**Written problem**
Recast the items below as a Markdown table with two columns, Row and Line, giving each nonblank line its own numbered row and omitting blank lines. Leave the pictures out of your answer.

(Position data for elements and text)
_____
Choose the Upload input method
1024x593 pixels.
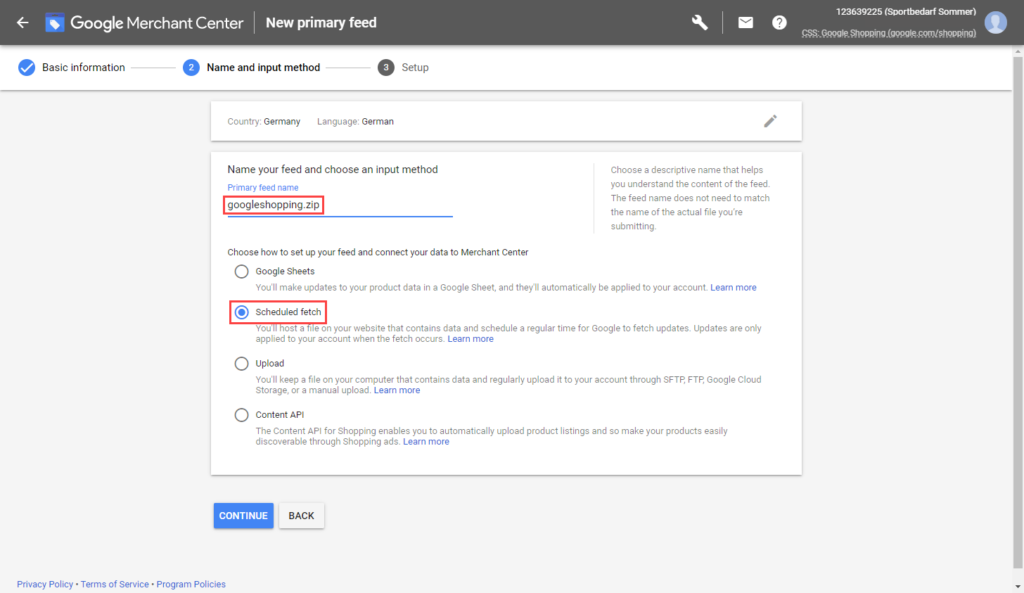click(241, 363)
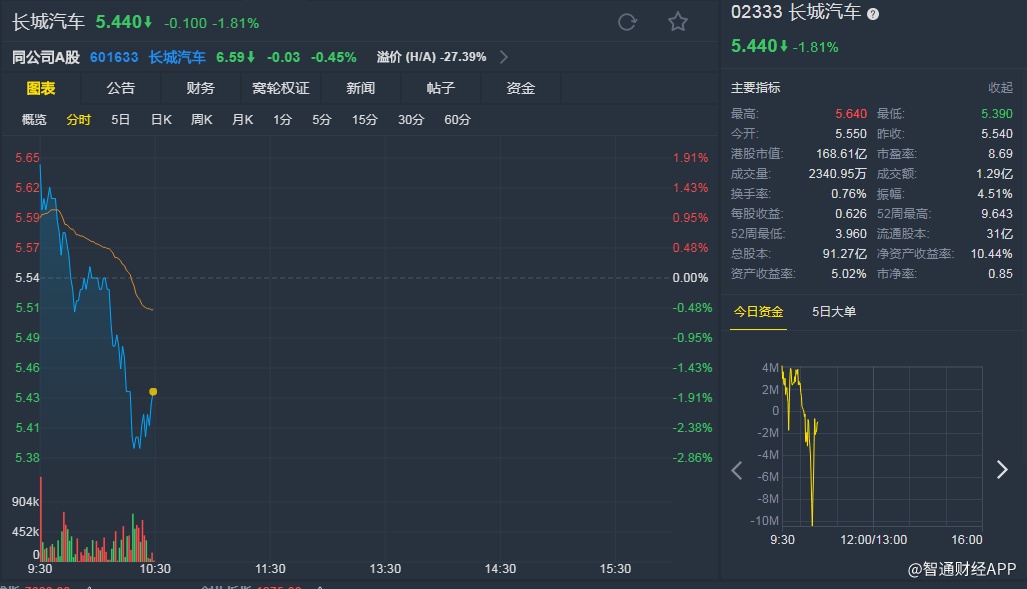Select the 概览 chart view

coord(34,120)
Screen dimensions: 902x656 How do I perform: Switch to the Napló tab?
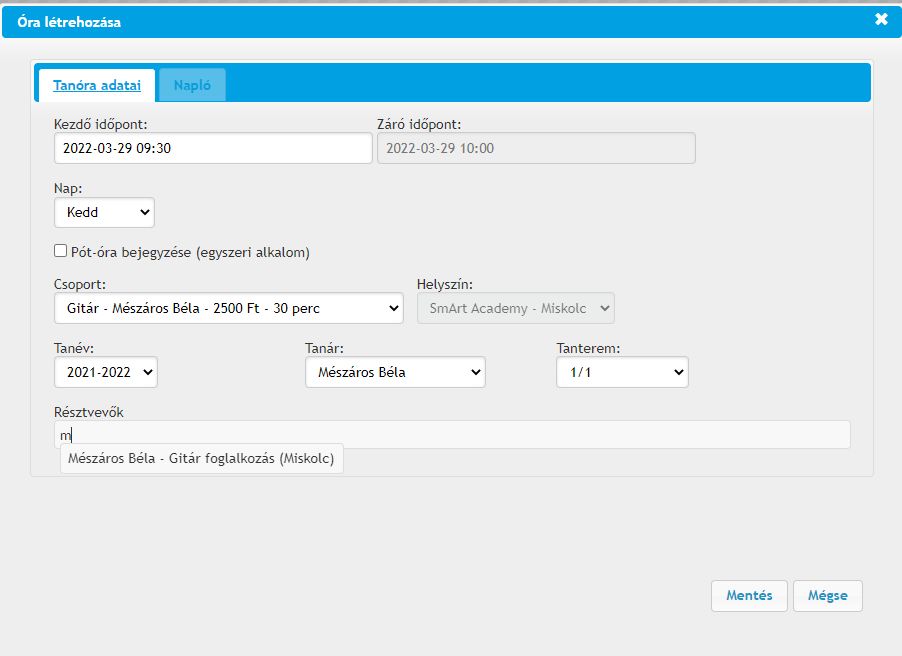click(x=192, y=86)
_____
**Response to this task**
| Row | Line |
|---|---|
| 1 | Choose the Upload input method |
| 2 | 1024x593 pixels. |
| 3 | click(241, 363) |
| 4 | Select the 概览 chart view |
| 5 | coord(34,120) |
| 6 | Screen dimensions: 902x656 How do I perform: Switch to the Napló tab? |
| 7 | click(x=192, y=86) |